Für das Jahr 2023 ist wieder ein Opernball geplant
Die Idee von Hennecke für einen Opernball hat sich 2014, 2016 und 2018 bewährt, ehe Corona sie stoppte. Nun ist als nächstes Datum das Frühjahr 2023 vorgesehen. Die Open-Air-Veranstaltungen begannen 2016 mit 1400 Besuchern und der Oper Nabucco, 2017 folgte eine Musical Show und 2018 ein Frank-Sinatra-Programm mit Tom Gaebel und seiner Big Band. Zuletzt spielte im August 2019 eine Tribut-Band die besten Titel von Queen. Nun geht es von Donnerstag an erneut nach draußen an den Teich.

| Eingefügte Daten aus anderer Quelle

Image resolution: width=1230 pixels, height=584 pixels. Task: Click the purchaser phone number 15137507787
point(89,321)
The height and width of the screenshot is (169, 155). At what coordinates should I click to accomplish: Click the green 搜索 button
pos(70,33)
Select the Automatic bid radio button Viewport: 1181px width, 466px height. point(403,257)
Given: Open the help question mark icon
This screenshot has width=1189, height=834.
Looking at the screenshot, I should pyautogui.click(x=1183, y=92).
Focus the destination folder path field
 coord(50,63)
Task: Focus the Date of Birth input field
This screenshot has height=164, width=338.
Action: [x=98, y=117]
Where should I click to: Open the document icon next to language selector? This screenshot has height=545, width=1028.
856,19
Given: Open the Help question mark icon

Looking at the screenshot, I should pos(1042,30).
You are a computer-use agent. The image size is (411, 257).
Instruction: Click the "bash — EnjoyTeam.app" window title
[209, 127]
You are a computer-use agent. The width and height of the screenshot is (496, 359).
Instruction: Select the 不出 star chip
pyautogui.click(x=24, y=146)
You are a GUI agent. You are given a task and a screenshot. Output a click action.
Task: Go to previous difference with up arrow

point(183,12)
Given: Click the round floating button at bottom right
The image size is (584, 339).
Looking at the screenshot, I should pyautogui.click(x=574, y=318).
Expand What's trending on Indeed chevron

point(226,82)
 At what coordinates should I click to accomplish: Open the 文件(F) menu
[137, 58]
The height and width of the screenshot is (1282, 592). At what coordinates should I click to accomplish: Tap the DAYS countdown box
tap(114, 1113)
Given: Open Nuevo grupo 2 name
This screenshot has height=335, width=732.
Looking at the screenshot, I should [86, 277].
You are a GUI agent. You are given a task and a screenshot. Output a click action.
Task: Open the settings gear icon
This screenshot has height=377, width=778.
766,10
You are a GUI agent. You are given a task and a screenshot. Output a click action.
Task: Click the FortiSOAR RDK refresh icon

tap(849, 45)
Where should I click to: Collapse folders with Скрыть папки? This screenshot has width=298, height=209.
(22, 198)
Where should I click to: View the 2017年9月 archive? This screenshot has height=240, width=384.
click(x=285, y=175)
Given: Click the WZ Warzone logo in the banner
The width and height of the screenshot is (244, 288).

Bürgermeister Röhse ist überzeugt: „Die Empore wird auch in den kommenden 30 Jahren ein Zentrum für Begegnungen und Kultur in der Stadt sein.“ Onne Hennecke spricht davon, den Menschen „glückliche Momente“ zu vermitteln. Ein hohes Ziel. „Aber wenn wir das schaffen, ist das toll.“
Das Programm zum Sommer-Open-Air vom 2. bis 5. September:
- Donnerstag, 20 Uhr. Konzert Echoes: „Barefoot To The Moon“ (komplett bestuhlt), Karten ab 40 Euro. Die Pink Floyd-Tribute Band Echoes spielt mit Streichquartett.
- Freitag, 20 Uhr. Torsten Sträter: „Schnee, der auf Ceran fällt“ (ausverkauft)
- Sonnabend, 10 bis 15 Uhr. Programm mit Künstlern sowie Vereinen aus der Stadt, 19.30 Uhr „30 Jahre Empore Buchholz – das Fest“. Eintritt 15 Euro für Sitzplätze, sieben Euro für Stehplätze. Gäste: Kabarett Alma Hoppe, Jörg Knör, Musical Stage Buchholz, Rike Barz, Stage Musical School Hamburg und Starbugs Comedy. 21 Uhr Die Party-Band „Nite Club“ spielt mit Soul, Pop und Funk.
- Sonntag, 10 bis 18 Uhr Programm mit Künstlern und Vereinen aus der Stadt, kein Eintritt.
- Teilnehmen können nur genesene, getestete und geimpfte Besucher. Masken sind Pflicht.